Big Companies Are Where Small Companies Go to Die - superchink
http://www.37signals.com/svn/posts/1197-big-companies-are-where-small-companies-go-to-die

======
smoody
Well, to be fair, they have taken that article and generalized it in a broader
way, but based on what firsthand experience? Oh, right... firsthand experience
reading the original article.

It's so funny that people can take one or two articles and use them to build a
case -- kind of like when DHH found that some successful companies were not
run by MBAs and declared that MBAs don't really add much value (paraphrased).

Here's the thing: The press prefers to report about things going wrong because
that's what people like to read. For example, they'll report about people
getting killed in traffic accidents, but they are unlikely to report on how
many people didn't get killed on any given day. Should I therefore declare
that people shouldn't drive cars and prove my point by linking to two articles
about traffic accidents? I'd be laughed at, but then again, I'm not 37Signals.

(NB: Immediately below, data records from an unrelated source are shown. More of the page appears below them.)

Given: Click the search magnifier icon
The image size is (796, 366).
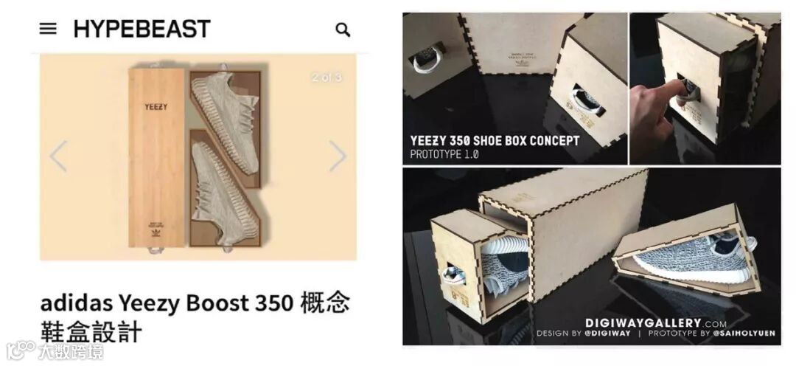Looking at the screenshot, I should point(343,30).
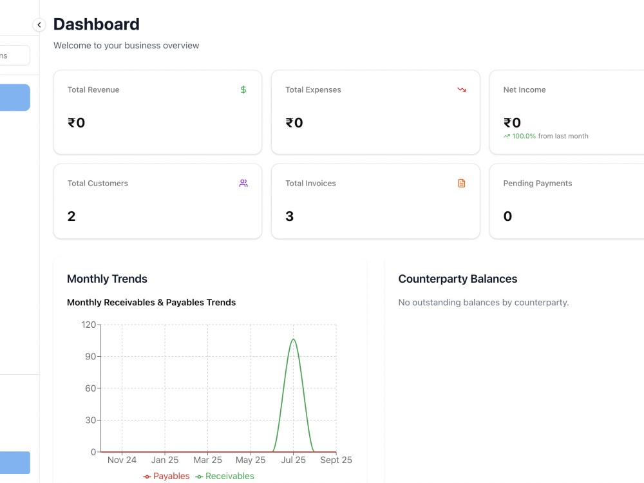644x483 pixels.
Task: Click the Counterparty Balances heading
Action: pyautogui.click(x=457, y=279)
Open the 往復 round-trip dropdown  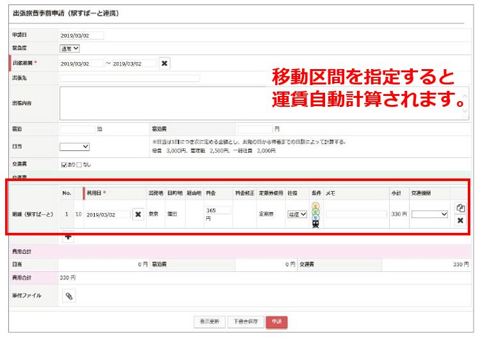click(298, 214)
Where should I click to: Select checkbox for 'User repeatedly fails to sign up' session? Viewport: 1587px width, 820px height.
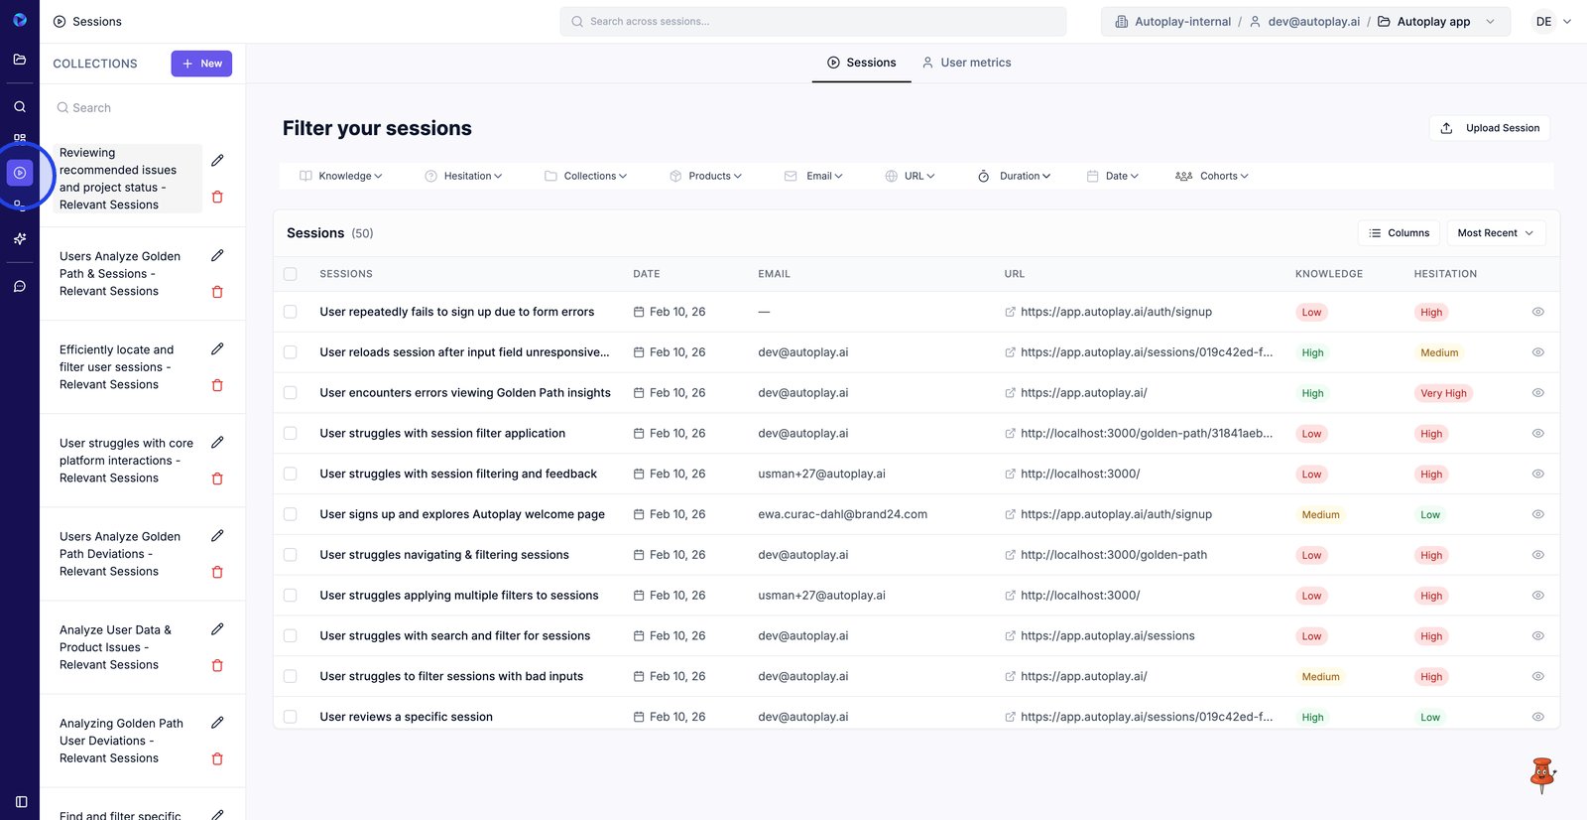pyautogui.click(x=291, y=312)
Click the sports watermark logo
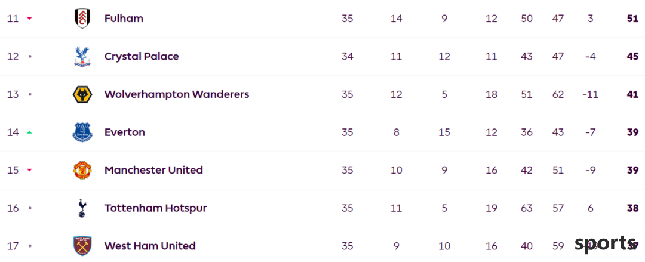The image size is (645, 262). pyautogui.click(x=606, y=243)
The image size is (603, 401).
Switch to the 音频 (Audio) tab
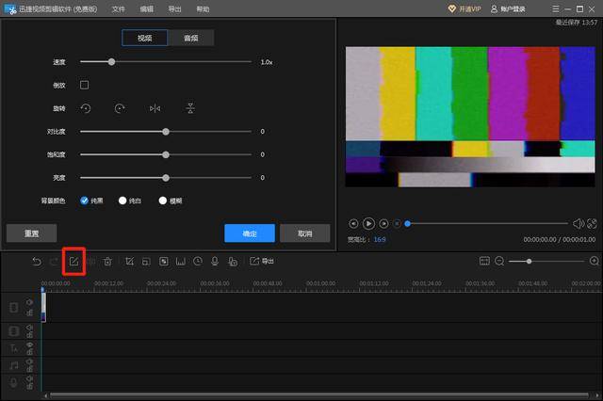[x=191, y=38]
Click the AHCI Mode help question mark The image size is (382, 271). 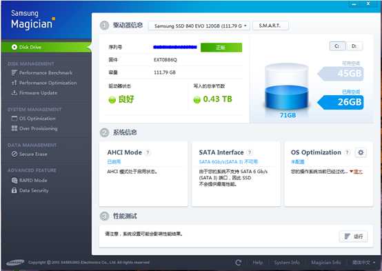tap(148, 152)
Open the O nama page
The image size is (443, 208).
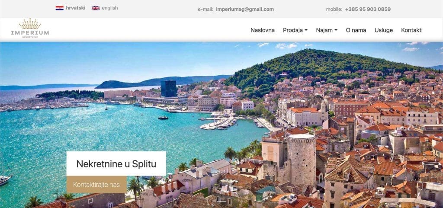click(356, 30)
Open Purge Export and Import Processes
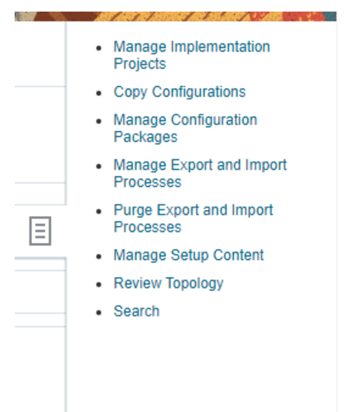Screen dimensions: 362x412 193,218
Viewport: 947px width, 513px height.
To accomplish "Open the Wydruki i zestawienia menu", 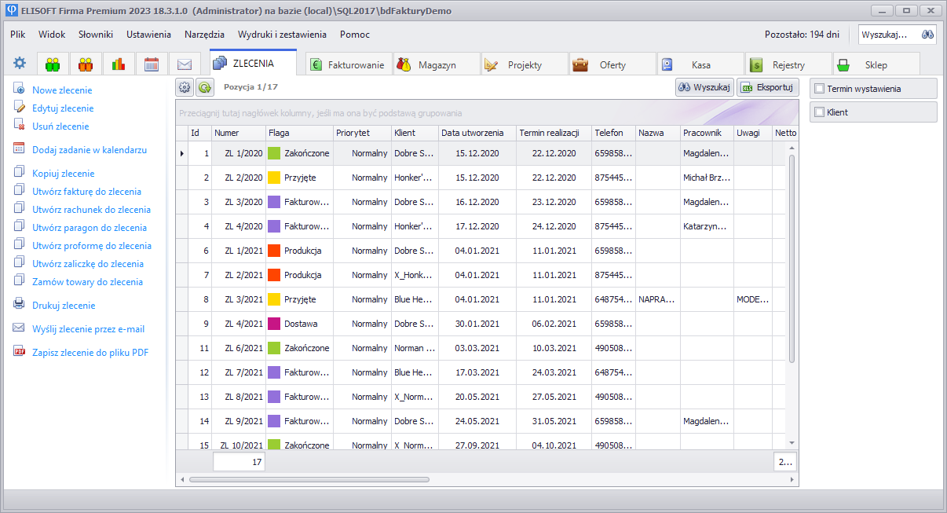I will (282, 35).

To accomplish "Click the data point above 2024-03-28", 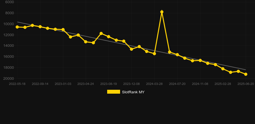I will point(154,54).
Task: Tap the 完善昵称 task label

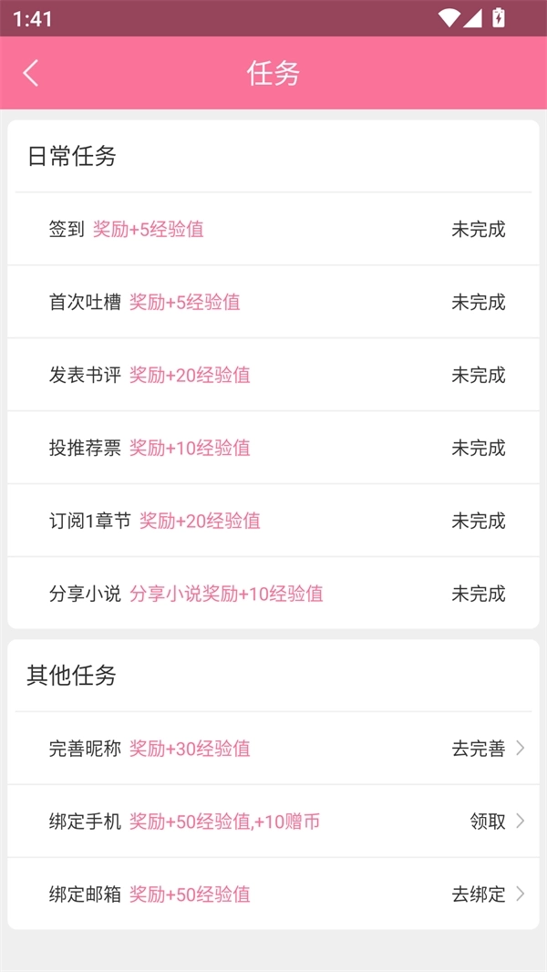Action: point(85,749)
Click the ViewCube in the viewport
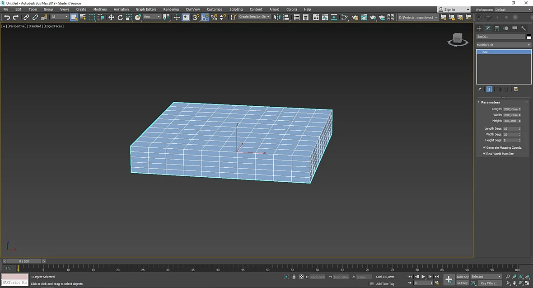Viewport: 533px width, 288px height. 458,39
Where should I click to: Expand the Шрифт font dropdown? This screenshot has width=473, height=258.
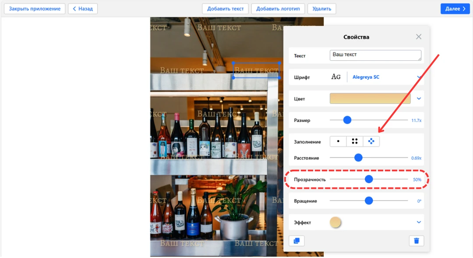(x=419, y=77)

I have firsthand experience with the type of acquisition they are writing
about. The experience was amazing! The company worked really hard to make us
feel like part of the family, brought their best people in to help us scale
everything up (including putting one of their founders on the team), and they
drove tons of traffic to our app. Their stock climbed-up 10x over the course
of my time there (but cashing out is all about timing, unfortunately), and I
now have a network of really great friends in the industry -- many of which
are now running their own successful startups. Ouch, right? I really got
burned.

I'm just _one_ datapoint but, IMHO, one firsthand datapoint is all it takes to
prove that their sweeping generalization isn't really worth paying attention
to in this case.

------
timr
Come on, folks...the story that this blurb points to is the _top rated_ story
in the site right now. This article doesn't add anything to the discussion.